Treatment is taken for up to 5 days after arriving when one or two tablets are taken each evening. One pack of 30 tablets is enough for up three or six treatments depending on the number of tablets taken each day. Frequent travellers can take up to 16 courses of treatment in a year.
Can anyone take Melatonin?
Most people can take Melatonin, although people with some pre-existing medical conditions or those taking certain medicines should not take it. Further information is listed in the patient information leaflet supplied with the tablets. Melatonin is not suitable for under 18s.
How to reduce jet lag without medication
Before you travel try going to bed at a time closer to the destination bedtime.
Try to make sure you have enough sleep in the days before you travel.
Keep as calm and relaxed as possible during travel.
Drink plenty to keep hydrated.
Avoid more than a little alcohol.
Move around during the flight when you can.
Adjust the time on your watch to the destination time at the start of the journey.
Sleep during the journey if travelling West.
On arrival try to sleep and eat at destination times.
Try to avoid naps in the day.
Spend time out of doors where natural light helps with adjustment.
Melatonin tablets with alcohol and food drink
Alcohol should NOT be taken whilst taking melatonin. Alcohol can impair sleep and potentially worsen certain symptoms of jet lag (e.g. concentration, headache, morning fatigue).
There is always a risk of side effects with all medications. Some of these can be quite mild and can subside over time. Others are more serious and should be reported to your GP right away if you experience any side effects.

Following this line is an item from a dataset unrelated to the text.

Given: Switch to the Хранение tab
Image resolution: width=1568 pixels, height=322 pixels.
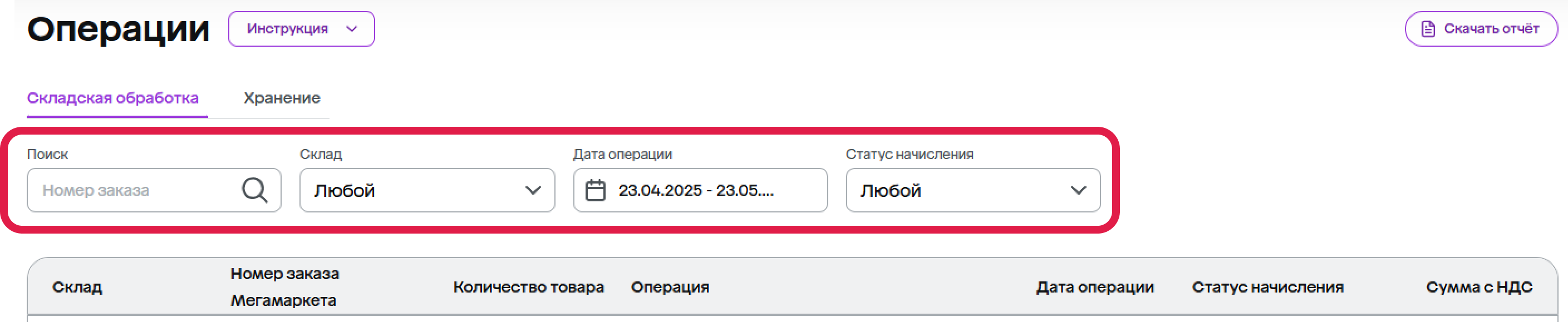Looking at the screenshot, I should pyautogui.click(x=282, y=98).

Please contact a member of our team if you are concerned about any potential side effects that may occur when taking Melatonin.
Serious side effects
If you experience any of the following serious side effects stop taking and contact your doctor immediately.

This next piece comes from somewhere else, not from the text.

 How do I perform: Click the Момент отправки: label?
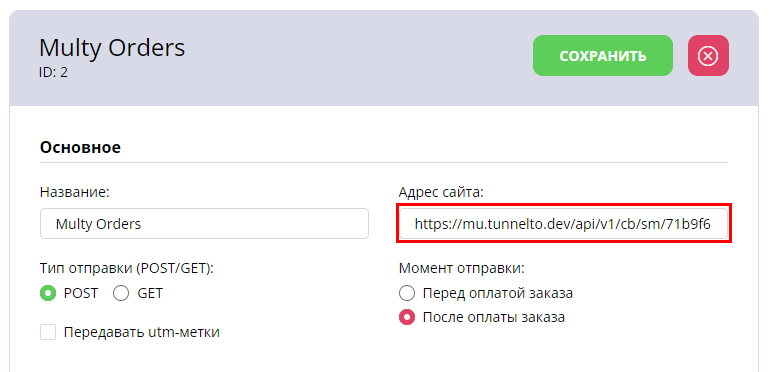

Chest pain (uncommon affecting 1 in 100) and rare side effects (affecting up to 1 in 1,000 people) includes reduced red blood cells (anaemia), reduced white blood cells (increased risk of infection), reduced platelets (increased bruising or bleeding), disorientation, fainting, visual symptoms, feeling your heart (palpitations, pounding heart), and blood in the urine.

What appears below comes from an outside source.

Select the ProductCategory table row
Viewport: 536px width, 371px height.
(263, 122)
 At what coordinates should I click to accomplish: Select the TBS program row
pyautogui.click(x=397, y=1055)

Allergic reactions, with swelling of the tongue and lining of the mouth can occur - frequency unknown.
Non-serious side effects
Common side effects (may affect up to 1 in 10 people), headache, drowsiness.
Uncommon side effects (may affect up to 1 in 100 people), irritability, nervousness, restlessness, abnormal dreams, anxiety, dizziness, high blood pressure, abdominal pain, upper abdominal pain, indigestion, mouth ulceration, dry mouth, nauseam Itching, rash, dry skin, excretion of glucose in the urine, excess protein in the urine, feeling unwell, Weight increase.
Rare side effects
(may affect up to 1 in 1000 people), high levels of certain fat molecules (triglycerides) in the blood, altered mood, aggression, increased sex drive, memory impairment, restless legs syndrome, ‘pins and needles’ sensation, watery eyes, hot flushes, vomiting, wind, excess saliva, bad breath, inflammation of the stomach lining, nail disorder, arthritis, muscle spasms, passing large volumes of urine, prolonged erection that might be painful, inflammation of the prostate gland, thirst, abnormal levels of electrolytes in the blood.
Frequency unknown; hypersensitivity reactions, high blood glucose level, flow of milk from the breasts (also in men).
Talk to your doctor before taking Melatonin medication, if the following apply:
Epilepsy - frequency of fits may increase.
Autoimmune disease (where the body is 'attacked' by its own immune system).
Diabetes or impaired glucose tolerance, as this medicine may increase the level of glucose in your blood.
Impaired kidney function or liver function.
Smoking - may reduce the effect of Melatonin medication as smoking can increase the breakdown of melatonin by the liver.
Children and adolescents - not suitable for under 18 years, safety and efficacy are unknown.
Before taking any medications, regardless of whether they are over the counter or prescription only, it is essential always to read the patient information leaflet.